CoursesArgo CDIntermediate

Sync waves & hooks

Order and lifecycle jobs.

Advanced12 min · lesson 6 of 12

Real applications have ordering requirements — the CRD before the resource that uses it, the database migration before the new app version, the namespace before what goes in it. Argo CD sync waves control order: you annotate resources with a wave number, and Argo CD applies lower waves first, waiting for each wave to become healthy before the next. This lets one sync roll out a multi-part app in the correct sequence rather than applying everything at once.

ONE SYNC: PHASES & WAVES
1PreSync
hook Jobs (e.g. DB migration); failure aborts the sync
2Sync
apply by wave — lower waves first, wait for healthy
3PostSync
hook Jobs (e.g. smoke test) after main sync
4SyncFail
hooks that run only if the sync failed
Waves order the main sync; hooks run at each phase.

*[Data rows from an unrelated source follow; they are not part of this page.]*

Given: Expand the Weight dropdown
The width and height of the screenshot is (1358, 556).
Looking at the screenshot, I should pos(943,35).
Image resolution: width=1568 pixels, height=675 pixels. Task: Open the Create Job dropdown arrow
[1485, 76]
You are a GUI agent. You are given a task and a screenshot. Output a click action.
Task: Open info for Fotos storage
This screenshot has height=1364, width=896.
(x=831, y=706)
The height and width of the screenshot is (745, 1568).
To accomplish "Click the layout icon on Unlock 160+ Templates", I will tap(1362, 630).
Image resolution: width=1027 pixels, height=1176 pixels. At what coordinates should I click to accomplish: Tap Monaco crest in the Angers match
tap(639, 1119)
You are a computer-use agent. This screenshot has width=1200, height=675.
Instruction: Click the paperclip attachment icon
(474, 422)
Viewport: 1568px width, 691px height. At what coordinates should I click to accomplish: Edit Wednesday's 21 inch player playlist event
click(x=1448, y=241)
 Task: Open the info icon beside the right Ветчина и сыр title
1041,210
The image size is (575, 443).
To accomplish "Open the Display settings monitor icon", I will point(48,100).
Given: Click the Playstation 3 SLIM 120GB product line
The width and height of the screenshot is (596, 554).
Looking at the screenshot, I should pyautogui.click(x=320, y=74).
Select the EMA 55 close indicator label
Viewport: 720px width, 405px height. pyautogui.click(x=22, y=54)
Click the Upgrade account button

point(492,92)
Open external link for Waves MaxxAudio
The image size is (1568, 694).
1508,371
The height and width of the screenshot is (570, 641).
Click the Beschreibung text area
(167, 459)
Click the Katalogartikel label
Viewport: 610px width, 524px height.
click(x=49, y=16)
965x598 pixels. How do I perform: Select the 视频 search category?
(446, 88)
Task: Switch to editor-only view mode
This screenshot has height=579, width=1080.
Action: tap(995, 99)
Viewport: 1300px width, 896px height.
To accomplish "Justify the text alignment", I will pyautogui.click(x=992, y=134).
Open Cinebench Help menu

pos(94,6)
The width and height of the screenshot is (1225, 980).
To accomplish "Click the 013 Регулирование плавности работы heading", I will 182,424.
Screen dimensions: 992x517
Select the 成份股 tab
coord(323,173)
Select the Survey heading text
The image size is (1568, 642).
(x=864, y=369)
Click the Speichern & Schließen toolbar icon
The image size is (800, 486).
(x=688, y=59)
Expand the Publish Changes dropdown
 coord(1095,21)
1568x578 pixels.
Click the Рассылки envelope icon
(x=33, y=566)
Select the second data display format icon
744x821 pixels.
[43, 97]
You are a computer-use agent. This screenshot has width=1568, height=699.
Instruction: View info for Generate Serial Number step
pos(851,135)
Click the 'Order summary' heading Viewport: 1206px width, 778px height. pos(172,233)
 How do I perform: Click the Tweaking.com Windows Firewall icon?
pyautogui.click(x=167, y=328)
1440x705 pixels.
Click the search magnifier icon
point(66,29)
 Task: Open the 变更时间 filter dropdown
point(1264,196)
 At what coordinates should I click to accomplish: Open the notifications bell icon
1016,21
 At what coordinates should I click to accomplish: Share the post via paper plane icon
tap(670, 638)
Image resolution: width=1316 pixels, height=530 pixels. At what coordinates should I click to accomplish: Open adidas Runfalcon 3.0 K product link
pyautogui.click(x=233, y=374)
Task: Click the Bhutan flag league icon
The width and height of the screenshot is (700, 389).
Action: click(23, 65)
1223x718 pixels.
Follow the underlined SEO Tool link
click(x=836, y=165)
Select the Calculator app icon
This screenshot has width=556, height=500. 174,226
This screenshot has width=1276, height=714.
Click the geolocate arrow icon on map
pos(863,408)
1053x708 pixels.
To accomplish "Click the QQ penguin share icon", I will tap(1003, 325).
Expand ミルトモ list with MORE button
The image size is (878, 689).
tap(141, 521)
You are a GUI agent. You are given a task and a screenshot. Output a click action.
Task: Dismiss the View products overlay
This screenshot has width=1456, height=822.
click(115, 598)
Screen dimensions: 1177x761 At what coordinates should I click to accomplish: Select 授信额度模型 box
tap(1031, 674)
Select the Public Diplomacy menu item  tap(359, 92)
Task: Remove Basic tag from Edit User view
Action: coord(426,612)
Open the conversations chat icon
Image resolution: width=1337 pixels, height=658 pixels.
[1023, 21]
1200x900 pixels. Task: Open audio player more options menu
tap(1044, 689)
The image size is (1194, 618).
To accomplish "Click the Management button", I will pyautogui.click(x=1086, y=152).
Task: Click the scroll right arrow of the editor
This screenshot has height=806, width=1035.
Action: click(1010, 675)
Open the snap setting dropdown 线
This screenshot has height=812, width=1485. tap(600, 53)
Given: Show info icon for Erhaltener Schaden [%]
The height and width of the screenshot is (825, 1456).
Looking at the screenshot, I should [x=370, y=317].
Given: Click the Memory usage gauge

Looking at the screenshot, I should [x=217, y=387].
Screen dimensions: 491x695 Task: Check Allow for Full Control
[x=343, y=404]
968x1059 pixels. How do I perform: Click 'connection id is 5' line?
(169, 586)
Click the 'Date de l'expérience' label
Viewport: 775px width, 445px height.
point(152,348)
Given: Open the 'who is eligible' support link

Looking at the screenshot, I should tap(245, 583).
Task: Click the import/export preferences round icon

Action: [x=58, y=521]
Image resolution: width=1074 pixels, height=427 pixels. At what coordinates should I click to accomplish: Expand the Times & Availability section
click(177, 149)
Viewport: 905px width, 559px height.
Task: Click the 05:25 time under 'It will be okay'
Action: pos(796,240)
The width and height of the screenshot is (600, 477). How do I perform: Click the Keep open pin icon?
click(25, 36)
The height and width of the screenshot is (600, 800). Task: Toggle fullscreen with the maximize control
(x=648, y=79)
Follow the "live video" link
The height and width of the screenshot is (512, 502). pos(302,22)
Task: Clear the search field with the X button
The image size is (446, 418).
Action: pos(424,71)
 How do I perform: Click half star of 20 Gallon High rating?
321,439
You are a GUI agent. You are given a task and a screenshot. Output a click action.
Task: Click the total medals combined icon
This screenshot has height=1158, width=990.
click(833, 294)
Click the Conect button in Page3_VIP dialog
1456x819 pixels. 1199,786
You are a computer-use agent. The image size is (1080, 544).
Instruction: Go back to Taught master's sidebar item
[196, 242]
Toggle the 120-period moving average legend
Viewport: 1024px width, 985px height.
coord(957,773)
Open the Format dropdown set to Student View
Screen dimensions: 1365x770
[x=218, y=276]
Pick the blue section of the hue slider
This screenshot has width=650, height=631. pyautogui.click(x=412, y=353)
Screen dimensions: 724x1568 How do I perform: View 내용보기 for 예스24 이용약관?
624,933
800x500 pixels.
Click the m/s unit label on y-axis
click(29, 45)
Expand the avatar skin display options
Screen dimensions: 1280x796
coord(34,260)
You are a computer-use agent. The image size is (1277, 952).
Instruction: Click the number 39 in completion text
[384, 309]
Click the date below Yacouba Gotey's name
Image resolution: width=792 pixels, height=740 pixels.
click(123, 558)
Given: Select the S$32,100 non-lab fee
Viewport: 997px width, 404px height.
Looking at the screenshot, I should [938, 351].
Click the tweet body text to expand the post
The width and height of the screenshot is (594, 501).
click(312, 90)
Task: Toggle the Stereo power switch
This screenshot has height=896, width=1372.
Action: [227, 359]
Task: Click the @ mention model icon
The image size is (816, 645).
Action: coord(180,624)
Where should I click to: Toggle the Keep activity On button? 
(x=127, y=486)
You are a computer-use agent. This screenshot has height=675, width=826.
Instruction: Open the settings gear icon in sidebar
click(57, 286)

A failing PreSync intentionally blocks the rollout.
resource annotations
metadata:
annotations:
argocd.argoproj.io/sync-wave: "-1" # runs before wave 0 (defaults)
# e.g. CRDs at wave -2, config at -1, the app at 0, smoke test at 1

Resource hooks

Argo CD also has sync hooks — resources (usually Jobs) that run at a phase of the sync: PreSync (before the main sync, e.g. a database migration), Sync (during), PostSync (after, e.g. a smoke test), and SyncFail. A failing PreSync hook aborts the sync, so a migration that must succeed before the new version rolls does exactly that. Hooks plus waves cover the ordering and lifecycle needs that a flat apply cannot express — the Argo CD analog of Helm hooks.

migration-job.yaml
apiVersion: batch/v1
kind: Job
metadata:
name: db-migrate
annotations:
argocd.argoproj.io/hook: PreSync # run before the app syncs
argocd.argoproj.io/hook-delete-policy: HookSucceeded
spec:
template:
spec: { restartPolicy: Never, containers: [{ name: migrate, image: app:1.4.0, command: ["/app/migrate"] }] }
A failing PreSync hook blocks the whole sync
PreSync hooks are meant to gate the rollout (migrate before deploy), so a hook failure intentionally aborts the sync and the new version does not roll — which is correct, but means a flaky or non-idempotent hook can wedge your deploys. Make hook Jobs idempotent and reliable, set a sensible hook-delete-policy so they clean up, and monitor them: the hook that guards your rollout is now on the critical path of every deploy.